* TASK TO COMPLETE *
Give again, word for word, every line in the entries below from the line with "1316x909 pixels." up to and including the line with "Task: Click the Fight", and no other line.

:: SUPPLIED RECORDS

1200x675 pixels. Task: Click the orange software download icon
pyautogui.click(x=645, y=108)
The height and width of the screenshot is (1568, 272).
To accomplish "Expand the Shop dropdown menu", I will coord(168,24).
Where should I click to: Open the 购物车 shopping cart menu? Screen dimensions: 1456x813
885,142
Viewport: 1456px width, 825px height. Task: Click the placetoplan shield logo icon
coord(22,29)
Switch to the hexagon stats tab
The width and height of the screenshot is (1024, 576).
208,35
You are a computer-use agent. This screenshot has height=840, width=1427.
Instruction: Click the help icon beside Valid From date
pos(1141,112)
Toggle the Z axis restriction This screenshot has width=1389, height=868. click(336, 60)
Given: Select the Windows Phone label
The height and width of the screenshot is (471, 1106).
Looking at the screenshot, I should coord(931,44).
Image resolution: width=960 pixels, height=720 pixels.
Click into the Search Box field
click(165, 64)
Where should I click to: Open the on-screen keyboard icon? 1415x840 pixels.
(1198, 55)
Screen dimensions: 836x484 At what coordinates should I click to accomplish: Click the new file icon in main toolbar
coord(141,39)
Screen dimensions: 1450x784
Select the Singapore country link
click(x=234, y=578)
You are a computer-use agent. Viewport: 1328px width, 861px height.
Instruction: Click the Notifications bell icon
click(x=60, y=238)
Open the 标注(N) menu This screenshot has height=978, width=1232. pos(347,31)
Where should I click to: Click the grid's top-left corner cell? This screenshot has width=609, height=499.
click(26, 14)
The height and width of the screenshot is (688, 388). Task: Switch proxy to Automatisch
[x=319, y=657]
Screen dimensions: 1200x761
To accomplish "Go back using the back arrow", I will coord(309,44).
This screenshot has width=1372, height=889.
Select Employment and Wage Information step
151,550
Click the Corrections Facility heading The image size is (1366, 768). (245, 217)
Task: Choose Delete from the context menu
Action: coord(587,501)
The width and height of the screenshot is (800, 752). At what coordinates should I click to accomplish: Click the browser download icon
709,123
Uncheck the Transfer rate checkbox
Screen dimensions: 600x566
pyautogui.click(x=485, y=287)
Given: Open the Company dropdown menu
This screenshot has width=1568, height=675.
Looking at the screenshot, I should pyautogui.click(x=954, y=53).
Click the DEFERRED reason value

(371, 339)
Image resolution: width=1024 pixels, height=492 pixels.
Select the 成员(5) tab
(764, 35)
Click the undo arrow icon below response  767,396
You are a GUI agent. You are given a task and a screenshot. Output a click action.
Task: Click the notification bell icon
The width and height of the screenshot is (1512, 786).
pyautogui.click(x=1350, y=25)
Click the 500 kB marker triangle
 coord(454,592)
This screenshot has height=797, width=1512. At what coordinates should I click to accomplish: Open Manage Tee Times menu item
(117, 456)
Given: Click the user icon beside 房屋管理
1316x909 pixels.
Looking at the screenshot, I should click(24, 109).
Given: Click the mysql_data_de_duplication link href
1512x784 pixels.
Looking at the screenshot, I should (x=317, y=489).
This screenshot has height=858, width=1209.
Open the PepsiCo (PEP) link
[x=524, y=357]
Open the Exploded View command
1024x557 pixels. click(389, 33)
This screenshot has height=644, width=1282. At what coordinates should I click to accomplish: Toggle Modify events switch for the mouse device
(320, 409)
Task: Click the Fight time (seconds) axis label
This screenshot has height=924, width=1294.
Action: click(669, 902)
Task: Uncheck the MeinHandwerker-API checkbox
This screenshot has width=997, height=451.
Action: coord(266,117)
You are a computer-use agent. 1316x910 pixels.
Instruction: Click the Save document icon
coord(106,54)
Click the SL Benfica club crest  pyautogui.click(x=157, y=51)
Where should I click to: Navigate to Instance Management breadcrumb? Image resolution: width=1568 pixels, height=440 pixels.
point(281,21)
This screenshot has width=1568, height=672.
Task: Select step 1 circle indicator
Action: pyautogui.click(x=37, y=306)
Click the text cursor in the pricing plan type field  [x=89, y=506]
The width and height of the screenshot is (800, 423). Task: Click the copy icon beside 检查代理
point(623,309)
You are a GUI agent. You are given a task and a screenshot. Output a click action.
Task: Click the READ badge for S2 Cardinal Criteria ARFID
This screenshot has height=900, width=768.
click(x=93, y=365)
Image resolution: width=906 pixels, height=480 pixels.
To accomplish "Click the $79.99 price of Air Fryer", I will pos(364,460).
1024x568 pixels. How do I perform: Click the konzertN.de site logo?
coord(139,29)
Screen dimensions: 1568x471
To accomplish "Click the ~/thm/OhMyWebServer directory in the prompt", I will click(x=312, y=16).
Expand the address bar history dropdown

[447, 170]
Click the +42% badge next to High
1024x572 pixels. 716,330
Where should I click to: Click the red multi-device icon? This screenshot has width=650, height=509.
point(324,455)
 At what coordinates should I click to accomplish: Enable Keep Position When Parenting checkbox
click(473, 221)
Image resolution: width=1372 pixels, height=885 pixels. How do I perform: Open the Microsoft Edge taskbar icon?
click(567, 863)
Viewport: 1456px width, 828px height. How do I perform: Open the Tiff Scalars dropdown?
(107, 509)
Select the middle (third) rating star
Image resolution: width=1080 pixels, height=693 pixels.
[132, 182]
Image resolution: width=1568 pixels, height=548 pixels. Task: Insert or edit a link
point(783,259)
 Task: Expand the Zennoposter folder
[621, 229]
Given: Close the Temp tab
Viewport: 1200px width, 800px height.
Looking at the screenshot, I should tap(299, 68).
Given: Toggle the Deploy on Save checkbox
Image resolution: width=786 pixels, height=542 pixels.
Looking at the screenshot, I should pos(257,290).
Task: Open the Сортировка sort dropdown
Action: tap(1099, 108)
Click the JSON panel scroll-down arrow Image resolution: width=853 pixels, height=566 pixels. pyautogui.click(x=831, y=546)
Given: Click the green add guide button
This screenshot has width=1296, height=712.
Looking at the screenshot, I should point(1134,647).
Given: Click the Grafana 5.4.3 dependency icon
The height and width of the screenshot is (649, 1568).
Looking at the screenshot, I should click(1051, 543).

::::

* OUTPUT BELOW *
1316x909 pixels.
Looking at the screenshot, I should click(24, 109).
Given: Click the mysql_data_de_duplication link href
1512x784 pixels.
Looking at the screenshot, I should (x=317, y=489).
This screenshot has height=858, width=1209.
Open the PepsiCo (PEP) link
[x=524, y=357]
Open the Exploded View command
1024x557 pixels. click(389, 33)
This screenshot has height=644, width=1282. At what coordinates should I click to accomplish: Toggle Modify events switch for the mouse device
(320, 409)
Task: Click the Fight time (seconds) axis label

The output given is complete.